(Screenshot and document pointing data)
<<<<

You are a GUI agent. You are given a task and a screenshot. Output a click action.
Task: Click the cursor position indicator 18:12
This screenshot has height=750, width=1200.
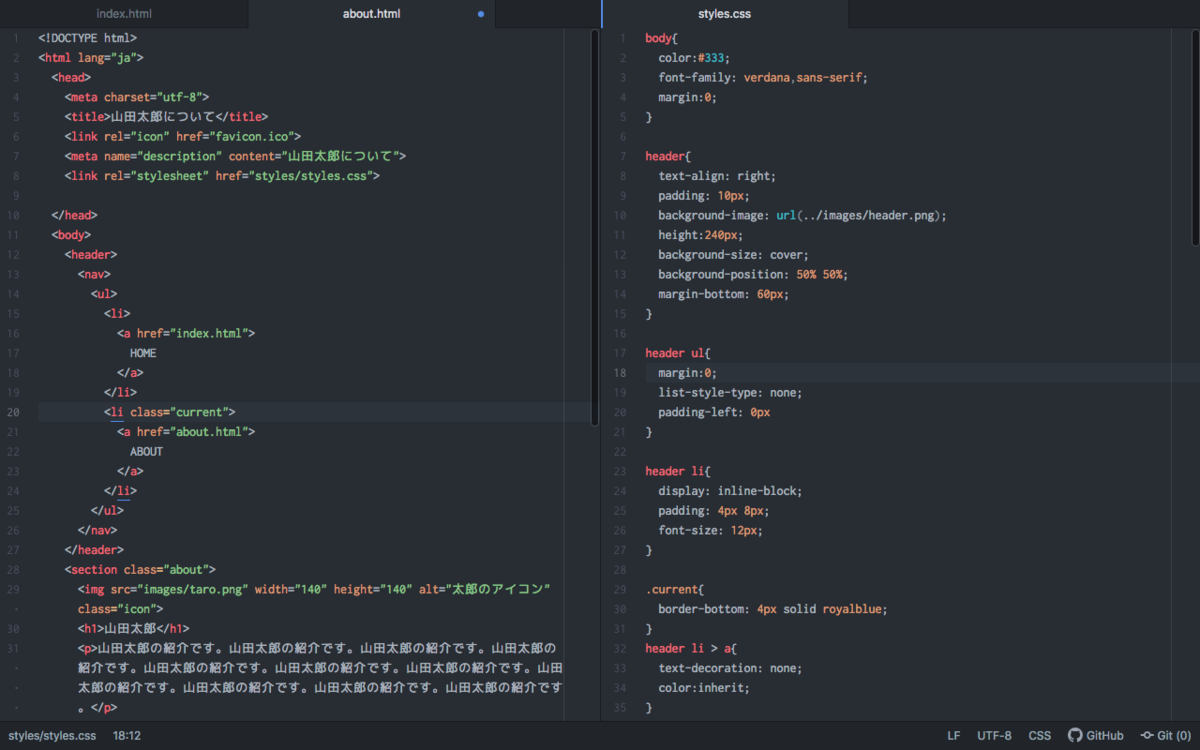pyautogui.click(x=125, y=735)
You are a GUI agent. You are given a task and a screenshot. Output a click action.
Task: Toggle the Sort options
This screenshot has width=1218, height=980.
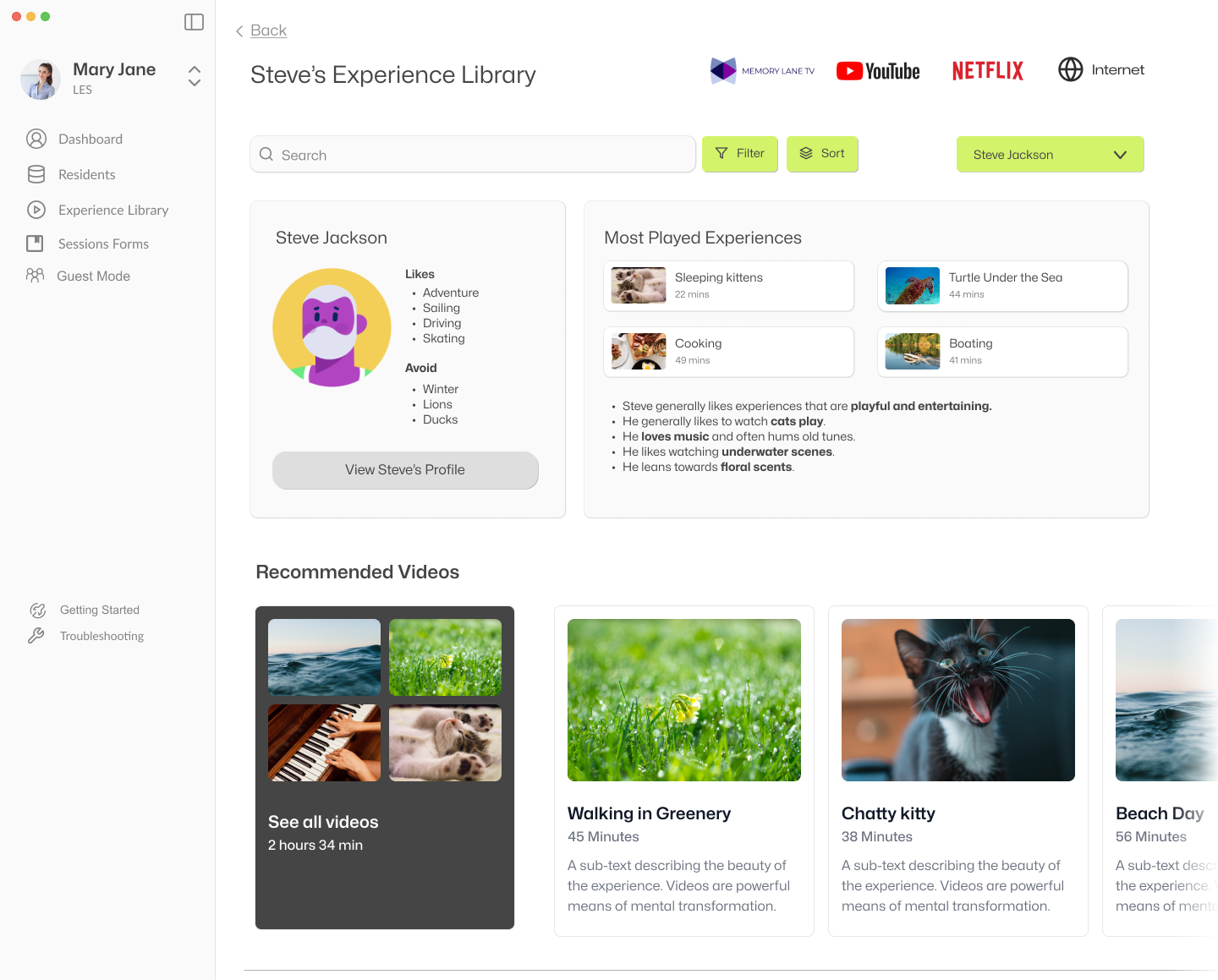[x=822, y=154]
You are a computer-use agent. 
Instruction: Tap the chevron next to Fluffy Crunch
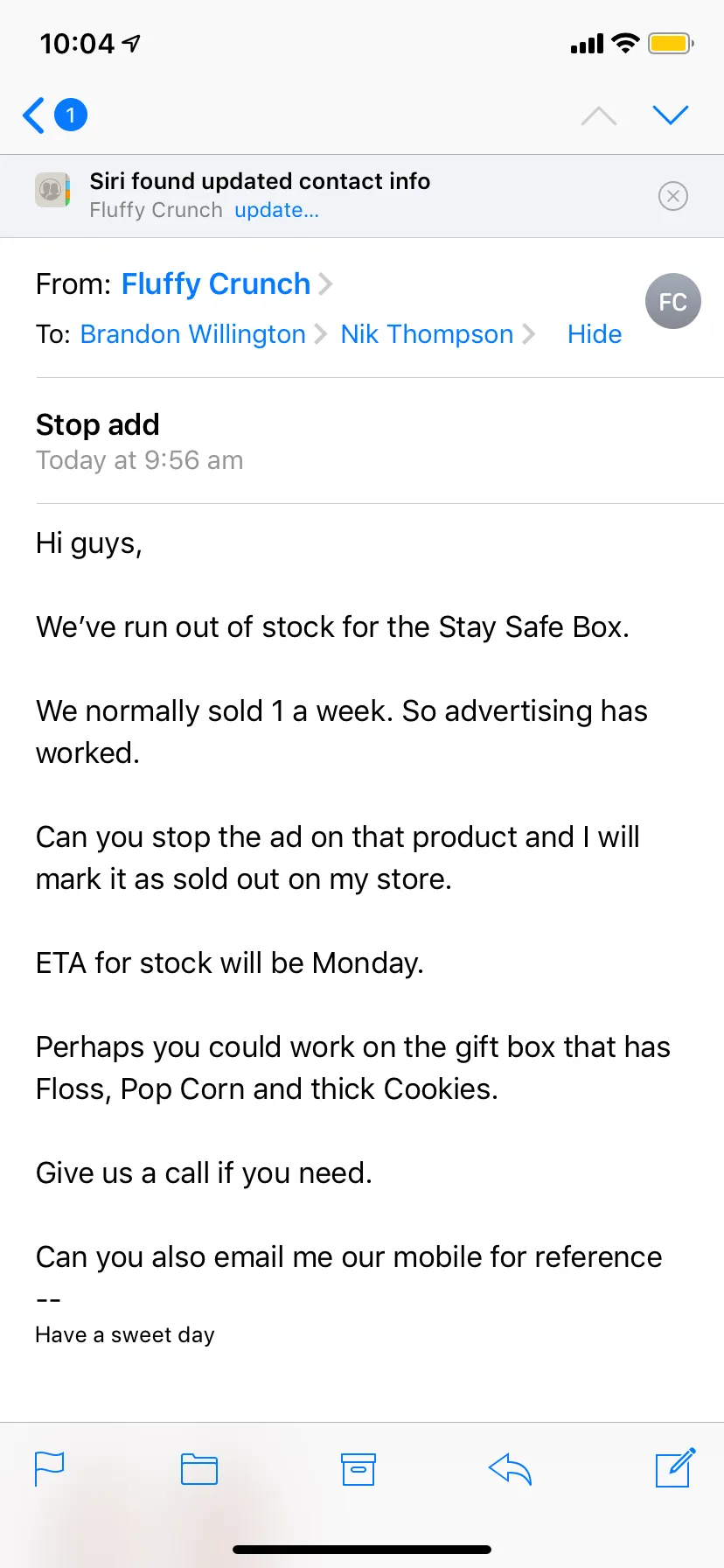pos(325,284)
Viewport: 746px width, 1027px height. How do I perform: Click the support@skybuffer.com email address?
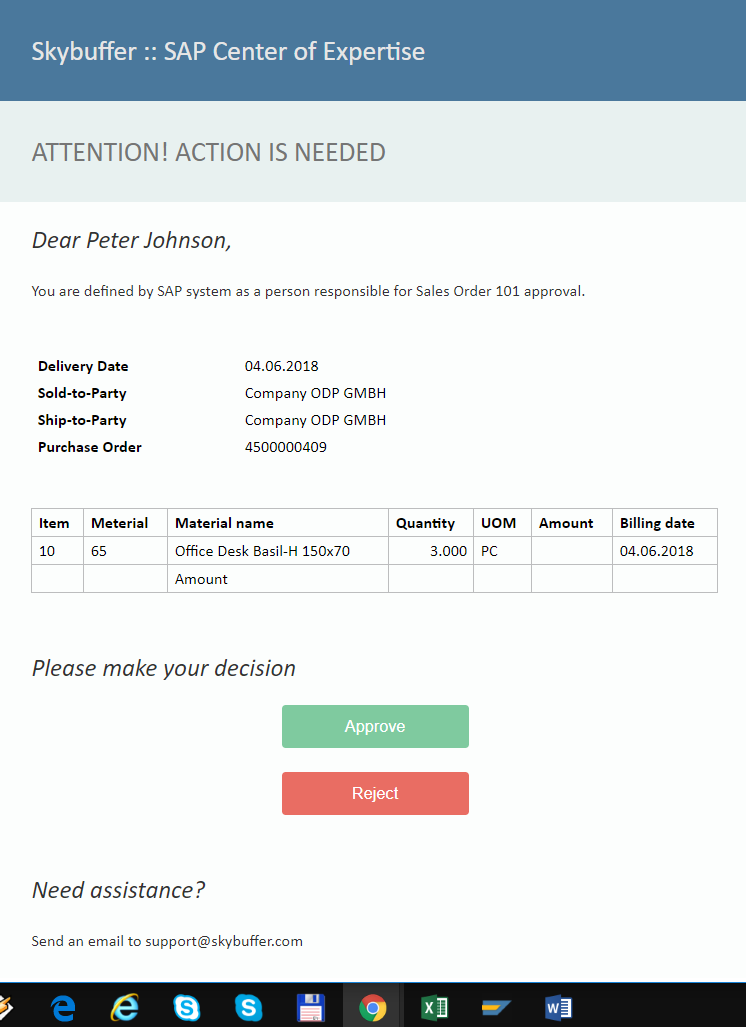pyautogui.click(x=224, y=941)
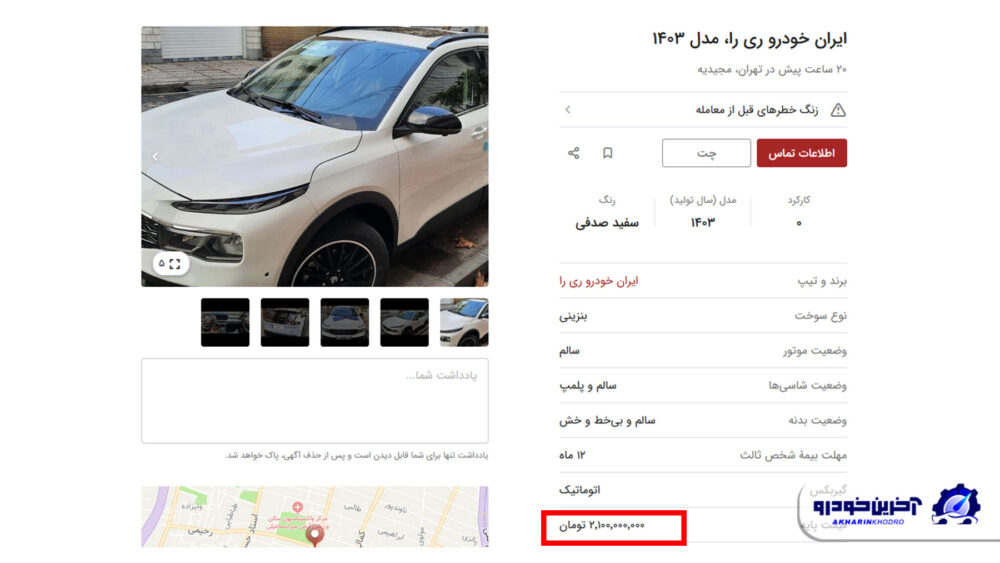Click the warning triangle icon

[838, 110]
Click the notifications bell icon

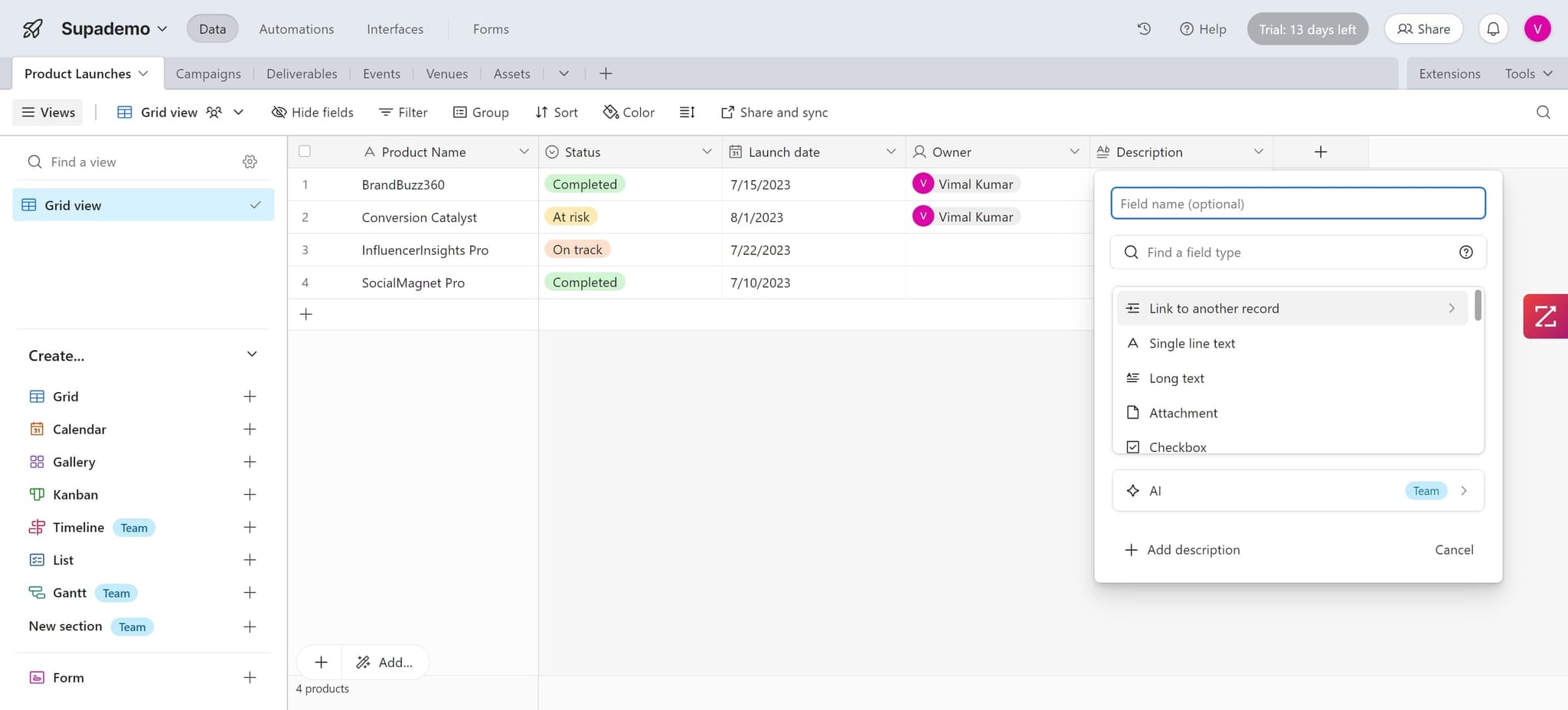coord(1493,29)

>>>>

### [What this task involves]
Reproduce every line of the material above word for word, leaving out the pictures.

### [Full output]
You are a GUI agent. You are given a task and a screenshot. Output a click action.
Task: Click the cursor position indicator 18:12
This screenshot has height=750, width=1200.
pyautogui.click(x=125, y=735)
You are a GUI agent. You are given a task and a screenshot. Output a click action.
Task: Toggle the Sort options
This screenshot has width=1218, height=980.
[x=822, y=154]
You are a computer-use agent. 
Instruction: Tap the chevron next to Fluffy Crunch
pos(325,284)
Viewport: 746px width, 1027px height. How do I perform: Click the support@skybuffer.com email address?
pyautogui.click(x=224, y=941)
Click the warning triangle icon

[838, 110]
Click the notifications bell icon

coord(1493,29)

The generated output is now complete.